▶ [WHAT THIS TASK INVOLVES] Please repeat exactly the lines below from the one containing "Datenschutzerklärung (25, 2539)" down to the one containing "Shank Flymen Fishing", both included, and nothing else.

EXTRACTED MATERIAL below:

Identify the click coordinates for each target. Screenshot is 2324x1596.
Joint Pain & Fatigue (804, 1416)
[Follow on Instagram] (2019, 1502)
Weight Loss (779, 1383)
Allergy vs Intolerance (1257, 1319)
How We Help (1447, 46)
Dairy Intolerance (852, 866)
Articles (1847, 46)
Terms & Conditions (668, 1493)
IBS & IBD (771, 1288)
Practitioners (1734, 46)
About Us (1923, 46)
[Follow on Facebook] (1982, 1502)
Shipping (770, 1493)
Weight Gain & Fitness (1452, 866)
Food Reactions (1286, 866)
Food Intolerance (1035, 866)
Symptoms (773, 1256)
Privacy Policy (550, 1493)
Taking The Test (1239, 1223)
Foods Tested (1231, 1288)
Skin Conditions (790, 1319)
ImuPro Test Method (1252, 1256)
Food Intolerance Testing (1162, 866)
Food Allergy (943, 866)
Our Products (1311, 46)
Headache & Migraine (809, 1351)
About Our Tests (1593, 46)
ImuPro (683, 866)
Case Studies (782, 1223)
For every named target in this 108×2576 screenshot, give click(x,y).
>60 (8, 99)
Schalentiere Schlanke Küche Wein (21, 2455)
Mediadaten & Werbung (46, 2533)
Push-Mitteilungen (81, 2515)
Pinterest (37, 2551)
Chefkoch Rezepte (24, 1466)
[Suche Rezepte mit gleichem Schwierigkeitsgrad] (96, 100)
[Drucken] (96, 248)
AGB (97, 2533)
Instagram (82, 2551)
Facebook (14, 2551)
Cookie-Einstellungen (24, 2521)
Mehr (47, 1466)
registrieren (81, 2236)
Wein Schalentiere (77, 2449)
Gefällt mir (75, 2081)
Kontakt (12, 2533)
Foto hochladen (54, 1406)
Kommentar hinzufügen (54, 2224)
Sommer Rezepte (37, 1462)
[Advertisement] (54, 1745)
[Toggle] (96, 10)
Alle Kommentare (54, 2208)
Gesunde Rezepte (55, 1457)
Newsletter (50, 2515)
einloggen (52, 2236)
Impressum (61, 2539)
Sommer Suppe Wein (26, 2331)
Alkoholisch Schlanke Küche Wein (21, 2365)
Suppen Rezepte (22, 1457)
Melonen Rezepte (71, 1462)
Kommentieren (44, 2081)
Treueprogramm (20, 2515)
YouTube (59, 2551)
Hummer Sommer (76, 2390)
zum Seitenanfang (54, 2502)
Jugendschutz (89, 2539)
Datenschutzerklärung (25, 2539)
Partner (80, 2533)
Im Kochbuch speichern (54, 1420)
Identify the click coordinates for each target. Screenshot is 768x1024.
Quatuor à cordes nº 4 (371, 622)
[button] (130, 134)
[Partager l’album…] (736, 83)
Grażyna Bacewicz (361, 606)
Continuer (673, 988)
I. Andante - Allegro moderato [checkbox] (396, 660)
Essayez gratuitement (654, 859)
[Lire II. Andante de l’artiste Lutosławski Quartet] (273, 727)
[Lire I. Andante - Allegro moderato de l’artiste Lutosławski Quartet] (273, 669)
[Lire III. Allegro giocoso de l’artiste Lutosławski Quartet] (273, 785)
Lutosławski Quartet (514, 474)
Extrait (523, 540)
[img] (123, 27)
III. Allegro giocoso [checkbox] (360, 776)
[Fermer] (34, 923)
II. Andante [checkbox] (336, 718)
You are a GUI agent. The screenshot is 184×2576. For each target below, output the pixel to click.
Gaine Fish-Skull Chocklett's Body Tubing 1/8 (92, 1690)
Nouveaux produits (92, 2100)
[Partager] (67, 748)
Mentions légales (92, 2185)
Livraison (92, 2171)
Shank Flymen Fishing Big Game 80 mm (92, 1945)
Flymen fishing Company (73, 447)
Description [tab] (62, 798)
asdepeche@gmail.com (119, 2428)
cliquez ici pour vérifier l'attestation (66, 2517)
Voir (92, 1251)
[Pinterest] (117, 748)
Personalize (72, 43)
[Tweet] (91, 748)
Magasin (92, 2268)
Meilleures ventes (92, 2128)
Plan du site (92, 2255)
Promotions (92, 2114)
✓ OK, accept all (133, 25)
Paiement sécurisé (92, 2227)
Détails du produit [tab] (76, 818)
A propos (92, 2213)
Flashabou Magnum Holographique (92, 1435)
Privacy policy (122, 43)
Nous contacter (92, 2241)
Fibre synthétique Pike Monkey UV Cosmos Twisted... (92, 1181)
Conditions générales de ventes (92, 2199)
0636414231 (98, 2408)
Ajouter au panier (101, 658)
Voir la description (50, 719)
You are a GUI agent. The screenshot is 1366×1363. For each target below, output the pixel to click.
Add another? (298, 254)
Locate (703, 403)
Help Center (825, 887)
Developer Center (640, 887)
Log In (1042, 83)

End of EXTRACTED MATERIAL.

▶ [EXERCISE RESULT]
Datenschutzerklärung (25, 2539)
Partner (80, 2533)
Im Kochbuch speichern (54, 1420)
Identify the click coordinates for each target. Screenshot is 768x1024.
Quatuor à cordes nº 4 (371, 622)
[button] (130, 134)
[Partager l’album…] (736, 83)
Grażyna Bacewicz (361, 606)
Continuer (673, 988)
I. Andante - Allegro moderato [checkbox] (396, 660)
Essayez gratuitement (654, 859)
[Lire II. Andante de l’artiste Lutosławski Quartet] (273, 727)
[Lire I. Andante - Allegro moderato de l’artiste Lutosławski Quartet] (273, 669)
[Lire III. Allegro giocoso de l’artiste Lutosławski Quartet] (273, 785)
Lutosławski Quartet (514, 474)
Extrait (523, 540)
[img] (123, 27)
III. Allegro giocoso [checkbox] (360, 776)
[Fermer] (34, 923)
II. Andante [checkbox] (336, 718)
You are a GUI agent. The screenshot is 184×2576. For each target below, output the pixel to click.
Gaine Fish-Skull Chocklett's Body Tubing 1/8 (92, 1690)
Nouveaux produits (92, 2100)
[Partager] (67, 748)
Mentions légales (92, 2185)
Livraison (92, 2171)
Shank Flymen Fishing Big Game 80 mm (92, 1945)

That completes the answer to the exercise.